*** Document passage Section Begins ***

Saturday, November 5, 2011

The Irony of Speaking on Perishable Supply Chains on Friday Only to Throw Out All the Food in the Fridge on Wednesday

What a week it has been!

On Friday, October 28, 2011, I had the pleasure of being hosted by the Management Science group at the Desautels Faculty of Management at McGill University, where I spoke on Perishable Product Supply Chains with a focus on healthcare.

In my talk, I presented our recent research on such perishable products in healthcare as vaccines and medicines, as well as medical radioisotopes used in cancer diagnostics and cardiac imaging, and even blood.

The mathematical formulations that I discussed, which ranged from competitive oligopoly models with brand differentiation for vaccines and medicines to system-optimization network models for blood supply chains, with minor modifications and adaptations, can also be used for such perishable products as food.

My presentation, in pdf format, can be downloaded here.

Today is the seventh full day after the October snowstorm hit our area on October 29, 2011 and, unbelievably, still thousands in Massachusetts are without electricity.

Our neighborhood's electricity got restored after 73 hours without power.

However, all of the food in our fridge had spoiled and had to be discarded.

One of my Finance colleagues had the foresight to purchase insurance for this kind of disaster and he will recover hundreds of dollars to compensate him for the perished/spoiled food in his fridge.

*** Document passage Section Ends ***
*** Given information Section Begins ***

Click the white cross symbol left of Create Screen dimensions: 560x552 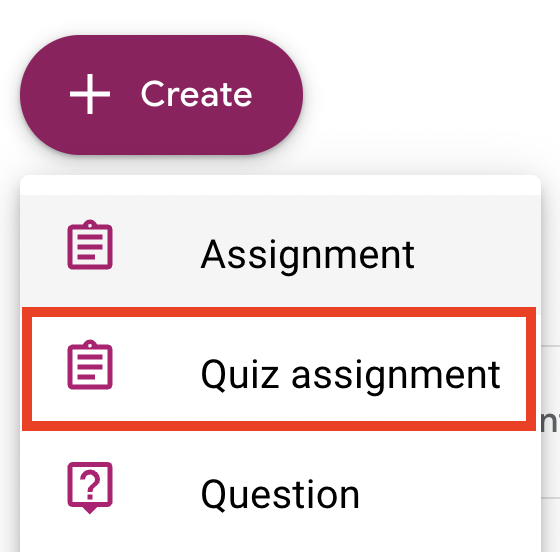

*** Given information Section Ends ***

• **Problem to work on**
Copy the blog post on perishable supply chains, starting at the words "Saturday, November 5, 2011" and ending after "it has been!", and swap "Wednesday" for "Thursday".

• **Result**
Saturday, November 5, 2011

The Irony of Speaking on Perishable Supply Chains on Friday Only to Throw Out All the Food in the Fridge on Thursday

What a week it has been!